Monday, January 31, 2011

Recipe: No-Holds-Barred Tiramisu

Here's a recipe for tiramisu from our dairy-happy cordon bleu cooking teacher. It even makes native Italians happy. Holy Hootenanny!

No-Holds-Barred Tiramisu
Serves 4-6, depending

2 packets of Italian sponge fingers
375g dark chocolate
375ml cream
4 tablespoons instant coffee (the Good stuff.  No International Roast.  Don't even think about it.)
5 tablespoons sugar
1 tablespoon vanilla essence
180 ml Irish Baileys (or cheaper equivalent - i.e. Erin Cream)
600ml cream
cocoa powder for dusting

Place the chocolate and 375ml of cream in the microwave and heat until the chocolate has melted.  Stir until it combines to form a ganache.
Place 4 tablespoons of instant coffee in a coffee-cup.
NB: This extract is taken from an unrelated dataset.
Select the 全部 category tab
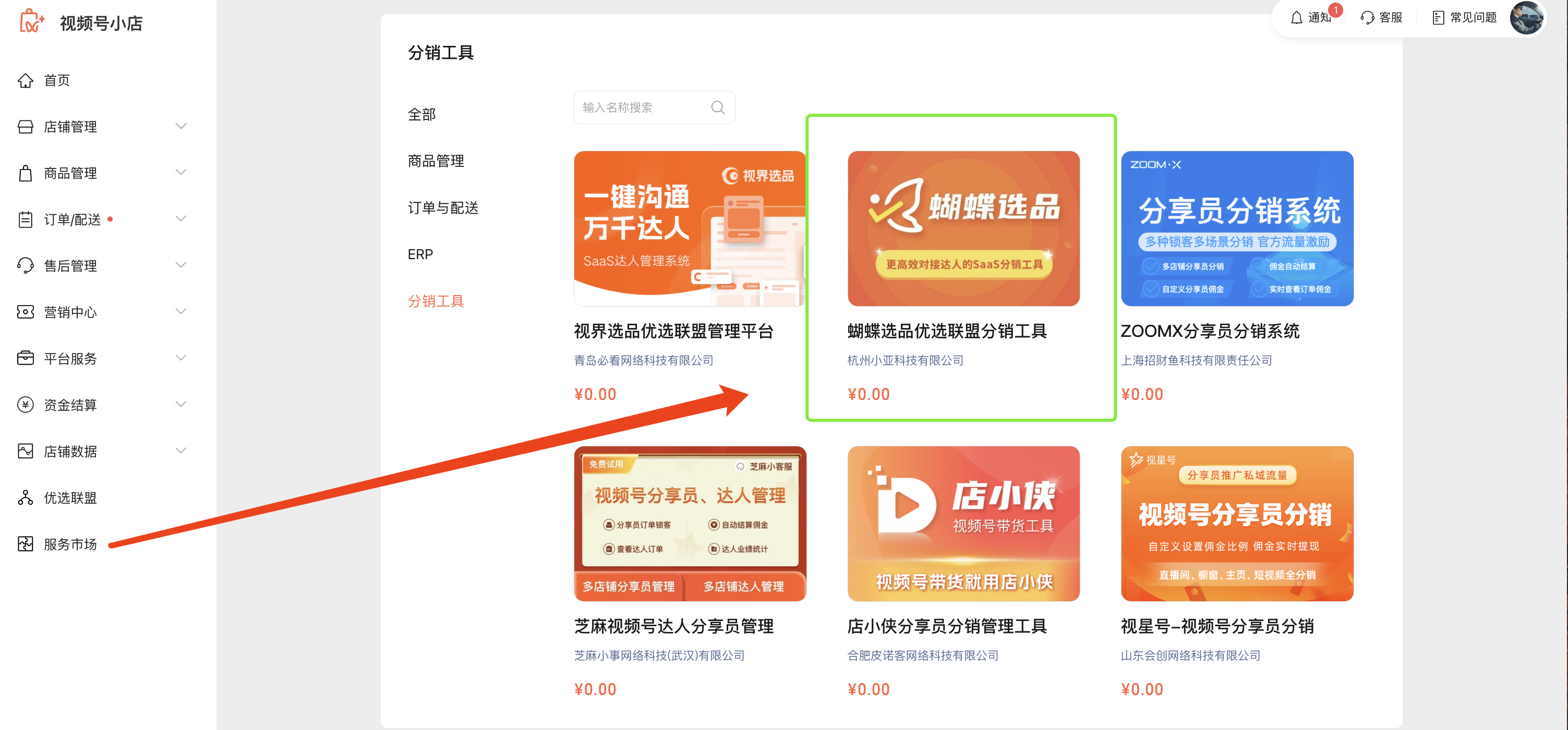Screen dimensions: 1568x730 pos(421,114)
Fill the cup 3/4 full with hot water, add 2 tablespoons of sugar and stir till coffee and sugar are dissolved.
Whip 600ml cream with 1 tablespoon of vanilla essence and 5 tablespoons of sugar until firm peaks form.

In a deep tray, layer:
Drizzle of chocolate ganache
Layer of sponge fingers
1/2 coffee mixture
Drizzle of chocolate ganache
1/4 bottle of liqueur
Layer of whipped cream (about 1/3 of whipped cream)
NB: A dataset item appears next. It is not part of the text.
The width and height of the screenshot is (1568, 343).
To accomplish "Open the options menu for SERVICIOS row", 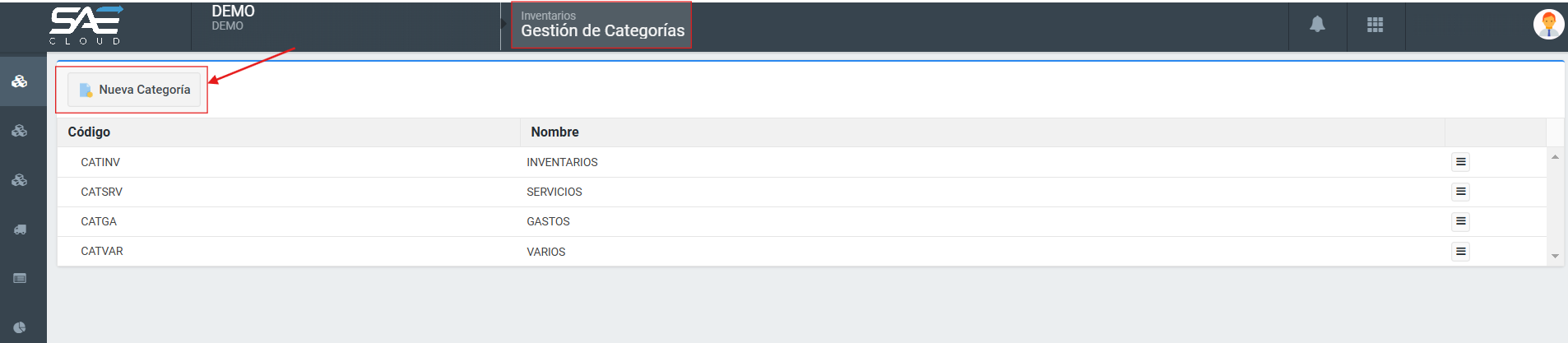I will click(x=1460, y=192).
Repeat Layering. Top the confection with the remaining cream - enough to create a 'mask' over the dish - a thick firm layer that does not show the contours of the dish below.
Through a small sieve, dust the tray with cocoa powder.

Refrigerate.  Serve chilled.  If you're like me, make sure you have your Lactaid (TM) tablets in your pocket because you ARE going to get a wicked stomach ache.  Halleluiah!